You will have to provide the other side with a list of your witnesses, including their name, address, and telephone number. 

It can be very helpful to watch a trial

Illustration of a courtroom during a trial

Most trials are open to the public. You may even be able to watch a trial with the same judge you’ll have at your trial.

You can often find a listing of trials on your court’s website. Or, a court clerk may be able to tell you. Some courts now have remote trials. This means the trials are on videoconference.

Watching a trial will answer common questions:

  • Where do I sit? 

  • How many people will be in the courtroom? 

  • How formal will the trial be?  

  • How do I present evidence and respond to the other side's case?

  • What do I need to do to get the Judge to consider my documents? 

This will help you prepare and make better decisions about whether it makes sense for you to go to trial.

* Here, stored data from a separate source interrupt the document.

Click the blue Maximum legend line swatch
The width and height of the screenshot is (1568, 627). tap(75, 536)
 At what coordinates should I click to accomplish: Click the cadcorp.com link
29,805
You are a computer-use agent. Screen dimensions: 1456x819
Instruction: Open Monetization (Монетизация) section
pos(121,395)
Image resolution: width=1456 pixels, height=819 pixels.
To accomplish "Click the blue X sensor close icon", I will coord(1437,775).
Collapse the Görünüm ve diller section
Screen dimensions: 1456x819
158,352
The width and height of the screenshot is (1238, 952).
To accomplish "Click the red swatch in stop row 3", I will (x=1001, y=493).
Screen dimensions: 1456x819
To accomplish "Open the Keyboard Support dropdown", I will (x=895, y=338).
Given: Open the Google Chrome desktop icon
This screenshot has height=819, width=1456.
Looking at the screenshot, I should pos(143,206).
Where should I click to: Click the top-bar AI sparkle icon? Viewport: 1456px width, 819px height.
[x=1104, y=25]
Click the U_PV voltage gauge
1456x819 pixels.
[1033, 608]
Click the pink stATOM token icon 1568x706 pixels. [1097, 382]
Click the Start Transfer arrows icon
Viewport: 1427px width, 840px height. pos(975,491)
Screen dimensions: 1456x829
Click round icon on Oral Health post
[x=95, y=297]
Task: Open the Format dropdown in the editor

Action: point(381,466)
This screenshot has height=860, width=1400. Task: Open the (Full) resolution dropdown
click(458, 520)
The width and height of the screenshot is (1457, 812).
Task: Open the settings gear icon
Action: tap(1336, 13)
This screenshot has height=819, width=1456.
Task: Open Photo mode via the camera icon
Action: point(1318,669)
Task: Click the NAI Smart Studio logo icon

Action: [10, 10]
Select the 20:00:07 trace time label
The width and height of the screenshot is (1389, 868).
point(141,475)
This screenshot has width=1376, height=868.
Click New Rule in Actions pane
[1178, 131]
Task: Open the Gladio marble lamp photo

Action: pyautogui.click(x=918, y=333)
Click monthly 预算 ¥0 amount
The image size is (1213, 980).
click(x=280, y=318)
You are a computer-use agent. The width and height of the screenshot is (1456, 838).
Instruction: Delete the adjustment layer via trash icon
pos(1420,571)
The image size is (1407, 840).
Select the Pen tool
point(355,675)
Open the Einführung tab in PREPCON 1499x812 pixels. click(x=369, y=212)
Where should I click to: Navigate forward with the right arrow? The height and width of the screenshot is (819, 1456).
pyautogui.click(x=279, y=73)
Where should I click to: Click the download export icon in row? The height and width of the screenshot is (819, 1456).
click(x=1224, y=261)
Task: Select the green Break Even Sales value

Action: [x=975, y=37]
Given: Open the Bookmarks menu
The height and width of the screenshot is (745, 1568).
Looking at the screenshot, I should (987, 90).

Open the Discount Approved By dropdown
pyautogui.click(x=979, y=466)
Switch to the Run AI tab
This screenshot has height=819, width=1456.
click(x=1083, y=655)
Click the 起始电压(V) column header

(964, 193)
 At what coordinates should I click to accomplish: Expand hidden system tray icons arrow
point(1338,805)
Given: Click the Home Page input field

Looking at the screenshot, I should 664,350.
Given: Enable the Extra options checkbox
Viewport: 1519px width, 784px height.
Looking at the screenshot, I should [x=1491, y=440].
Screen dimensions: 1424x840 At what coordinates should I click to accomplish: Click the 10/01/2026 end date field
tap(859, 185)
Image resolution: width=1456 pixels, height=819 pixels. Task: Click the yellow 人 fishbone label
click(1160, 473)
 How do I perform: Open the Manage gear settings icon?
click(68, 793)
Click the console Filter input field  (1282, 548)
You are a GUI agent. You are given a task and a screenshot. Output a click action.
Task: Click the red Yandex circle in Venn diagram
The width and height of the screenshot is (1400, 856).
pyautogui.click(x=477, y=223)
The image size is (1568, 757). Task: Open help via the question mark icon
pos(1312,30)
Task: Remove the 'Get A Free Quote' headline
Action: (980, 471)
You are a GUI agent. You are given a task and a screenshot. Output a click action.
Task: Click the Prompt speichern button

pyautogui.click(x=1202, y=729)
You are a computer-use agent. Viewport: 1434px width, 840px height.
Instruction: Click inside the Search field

Write down what you plan to say and bring this to your trial

Once you get closer to your trial date, you should start to prepare what you plan to say and ask at the trial.

If you have a witness, you will also want to think about what questions the other side might ask them. 

To find out what type of questions you can ask and what you can say.Learn what to expect in a trial

Get familiar with the rules of evidence

illustration of a book

Get familiar with the rules of evidence. In court, everyone must follow the rules of evidence. These rules say what evidence a judge (or jury) can consider when they make a decision. 

When you prepare your questions, this can help you understand what type of information you should ask about. And what type of information the judge will likely not be able to consider.

If you have a jury trial, you have to turn in jury instructions. These are the formal instructions that the judge will read to the jury to guide them in their deliberations. Jury instructions are found in books in the law library, and it is up to you to find instructions for your kind of case and support your side of the story. You can also find jury instructions in plain language at the California Courts website.

Both sides give the judge their instructions before trial. The judge chooses what instructions to read to the jury.

Get help from an experienced trial lawyer. If the other party has a lawyer and you do not, it will be very difficult for you to try your case in front of a jury.

Check the court’s local rules and even with the courtroom where your case is assigned to see what the court wants filed with the court or lodged (brought to) the department before trial and on the first day of trial.  Even if not required it is a good idea to prepare a trial brief.  This provides information about what happened and a discussion of the law.  It helps tell the judge about your case and why you should win.

When you get your trial date, you will probably also get a date for a mandatory settlement conference. Often, the mandatory settlement conference is a few days to 2 weeks before your trial.  Settlement conferences usually happen with a temporary judge (pro tem). The judge pro tem may be an experienced lawyer who volunteers for the court or another judge different from the one you will have at your trial.

At the mandatory settlement conference, the judge meets with the people in the case (or their lawyers). The parties will present the facts of the case, and the judge will try to find a solution that everyone agrees with to settle the case. If you can reach an agreement, there is no trial.

At least 5 court days (do not count weekends or court holidays) before your mandatory settlement conference, file a settlement conference statement describing the facts of your case, the relevant law, how the law applies to those facts, and how your settlement talks have been going. This statement has to be served on every party in the case and filed with the court. Read rule 3.1380 of the California Rules of Court to see what must be included in the settlement conference statement.